Top of Input material

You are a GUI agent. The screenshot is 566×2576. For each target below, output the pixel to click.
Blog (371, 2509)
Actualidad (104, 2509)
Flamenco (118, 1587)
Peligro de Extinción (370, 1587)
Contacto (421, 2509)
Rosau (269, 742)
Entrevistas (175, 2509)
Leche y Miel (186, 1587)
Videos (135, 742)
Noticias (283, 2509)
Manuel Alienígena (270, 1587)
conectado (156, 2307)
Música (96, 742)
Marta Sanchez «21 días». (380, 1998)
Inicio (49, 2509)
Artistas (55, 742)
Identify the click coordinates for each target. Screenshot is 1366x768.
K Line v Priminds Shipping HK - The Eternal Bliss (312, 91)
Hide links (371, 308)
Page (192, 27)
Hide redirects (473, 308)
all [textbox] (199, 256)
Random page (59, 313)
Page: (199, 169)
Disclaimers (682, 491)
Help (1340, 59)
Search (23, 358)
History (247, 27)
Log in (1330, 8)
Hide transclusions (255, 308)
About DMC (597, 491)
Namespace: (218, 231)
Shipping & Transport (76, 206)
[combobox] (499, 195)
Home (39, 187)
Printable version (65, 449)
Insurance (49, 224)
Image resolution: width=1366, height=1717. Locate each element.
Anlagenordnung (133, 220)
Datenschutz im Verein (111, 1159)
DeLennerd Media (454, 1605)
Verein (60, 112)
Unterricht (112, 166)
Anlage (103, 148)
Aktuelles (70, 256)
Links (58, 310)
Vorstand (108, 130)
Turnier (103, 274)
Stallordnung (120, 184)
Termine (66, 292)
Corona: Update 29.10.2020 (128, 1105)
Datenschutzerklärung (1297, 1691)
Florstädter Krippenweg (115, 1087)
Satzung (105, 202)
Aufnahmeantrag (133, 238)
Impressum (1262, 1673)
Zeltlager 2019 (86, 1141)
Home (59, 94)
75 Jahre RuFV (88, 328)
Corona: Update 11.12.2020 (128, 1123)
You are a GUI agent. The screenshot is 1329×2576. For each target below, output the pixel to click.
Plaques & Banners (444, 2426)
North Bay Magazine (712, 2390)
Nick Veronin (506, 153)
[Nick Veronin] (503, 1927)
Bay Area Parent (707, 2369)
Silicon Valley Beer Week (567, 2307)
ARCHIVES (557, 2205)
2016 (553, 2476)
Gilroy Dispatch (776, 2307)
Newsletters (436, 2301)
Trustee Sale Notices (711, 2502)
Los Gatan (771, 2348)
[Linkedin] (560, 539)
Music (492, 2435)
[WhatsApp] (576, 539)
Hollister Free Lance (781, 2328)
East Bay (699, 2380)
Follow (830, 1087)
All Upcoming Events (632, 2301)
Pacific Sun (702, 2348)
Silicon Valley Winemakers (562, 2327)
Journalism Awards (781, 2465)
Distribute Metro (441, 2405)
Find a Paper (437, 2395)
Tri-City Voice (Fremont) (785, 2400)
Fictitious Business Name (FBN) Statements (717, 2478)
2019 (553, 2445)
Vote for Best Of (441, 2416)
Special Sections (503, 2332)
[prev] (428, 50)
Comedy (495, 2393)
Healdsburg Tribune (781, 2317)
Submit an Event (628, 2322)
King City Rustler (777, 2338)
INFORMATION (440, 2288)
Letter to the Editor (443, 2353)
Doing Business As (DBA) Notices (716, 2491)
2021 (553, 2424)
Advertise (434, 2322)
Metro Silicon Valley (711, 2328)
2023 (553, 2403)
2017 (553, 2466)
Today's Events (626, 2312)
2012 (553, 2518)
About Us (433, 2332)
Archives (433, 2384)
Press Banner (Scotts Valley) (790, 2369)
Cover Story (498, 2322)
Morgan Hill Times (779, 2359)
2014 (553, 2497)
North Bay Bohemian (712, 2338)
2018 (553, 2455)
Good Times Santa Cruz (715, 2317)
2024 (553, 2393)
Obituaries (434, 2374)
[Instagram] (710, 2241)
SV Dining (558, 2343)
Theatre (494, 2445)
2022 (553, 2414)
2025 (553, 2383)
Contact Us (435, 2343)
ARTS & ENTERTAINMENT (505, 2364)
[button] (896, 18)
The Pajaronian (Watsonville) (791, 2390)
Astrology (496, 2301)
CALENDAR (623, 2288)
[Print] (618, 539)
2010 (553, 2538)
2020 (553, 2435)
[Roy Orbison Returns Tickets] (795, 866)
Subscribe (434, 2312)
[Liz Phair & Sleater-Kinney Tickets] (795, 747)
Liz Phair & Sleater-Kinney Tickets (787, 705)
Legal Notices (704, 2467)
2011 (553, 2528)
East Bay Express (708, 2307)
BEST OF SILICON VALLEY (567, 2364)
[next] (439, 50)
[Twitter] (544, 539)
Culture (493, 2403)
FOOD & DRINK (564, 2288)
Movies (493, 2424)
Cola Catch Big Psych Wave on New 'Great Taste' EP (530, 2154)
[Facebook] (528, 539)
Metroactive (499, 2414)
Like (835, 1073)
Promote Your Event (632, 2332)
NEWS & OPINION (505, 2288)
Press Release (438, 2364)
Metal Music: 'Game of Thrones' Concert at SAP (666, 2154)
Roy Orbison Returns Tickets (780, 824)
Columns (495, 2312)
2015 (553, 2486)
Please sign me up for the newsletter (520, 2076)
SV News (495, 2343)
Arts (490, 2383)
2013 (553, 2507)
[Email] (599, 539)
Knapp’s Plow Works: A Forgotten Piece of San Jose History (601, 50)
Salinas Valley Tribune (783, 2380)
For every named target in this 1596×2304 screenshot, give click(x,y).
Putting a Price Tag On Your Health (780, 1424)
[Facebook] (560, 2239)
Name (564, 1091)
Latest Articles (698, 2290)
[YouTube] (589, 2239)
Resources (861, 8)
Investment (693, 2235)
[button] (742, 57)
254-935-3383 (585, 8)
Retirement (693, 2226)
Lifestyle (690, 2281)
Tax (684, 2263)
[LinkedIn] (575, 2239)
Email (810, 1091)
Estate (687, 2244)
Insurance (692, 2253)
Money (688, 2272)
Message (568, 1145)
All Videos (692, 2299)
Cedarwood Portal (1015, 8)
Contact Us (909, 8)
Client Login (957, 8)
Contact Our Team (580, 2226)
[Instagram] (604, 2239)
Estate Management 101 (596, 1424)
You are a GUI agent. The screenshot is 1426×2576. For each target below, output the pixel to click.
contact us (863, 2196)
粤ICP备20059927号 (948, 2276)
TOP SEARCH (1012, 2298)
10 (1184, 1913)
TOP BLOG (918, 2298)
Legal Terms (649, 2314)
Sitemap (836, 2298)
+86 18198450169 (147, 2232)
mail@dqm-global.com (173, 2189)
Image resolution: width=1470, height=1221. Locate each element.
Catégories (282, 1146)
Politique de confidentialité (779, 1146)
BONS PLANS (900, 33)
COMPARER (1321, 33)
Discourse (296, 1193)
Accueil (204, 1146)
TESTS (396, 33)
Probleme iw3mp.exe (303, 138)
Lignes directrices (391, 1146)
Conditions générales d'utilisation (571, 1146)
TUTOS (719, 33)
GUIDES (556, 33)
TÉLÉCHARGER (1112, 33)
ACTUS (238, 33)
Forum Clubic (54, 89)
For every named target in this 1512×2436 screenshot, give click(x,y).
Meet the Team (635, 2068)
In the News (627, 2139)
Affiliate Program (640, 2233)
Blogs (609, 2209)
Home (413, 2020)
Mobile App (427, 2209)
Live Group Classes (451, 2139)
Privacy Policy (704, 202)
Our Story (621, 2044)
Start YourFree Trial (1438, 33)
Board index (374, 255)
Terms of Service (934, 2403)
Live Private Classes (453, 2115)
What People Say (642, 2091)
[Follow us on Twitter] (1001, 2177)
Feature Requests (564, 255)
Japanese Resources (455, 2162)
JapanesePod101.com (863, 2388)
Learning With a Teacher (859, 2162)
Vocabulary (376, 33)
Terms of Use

Bottom of Input material

Description of the task: Determine how many lines in the listing above hold the word "height", and reply with that number only.

Task output: 2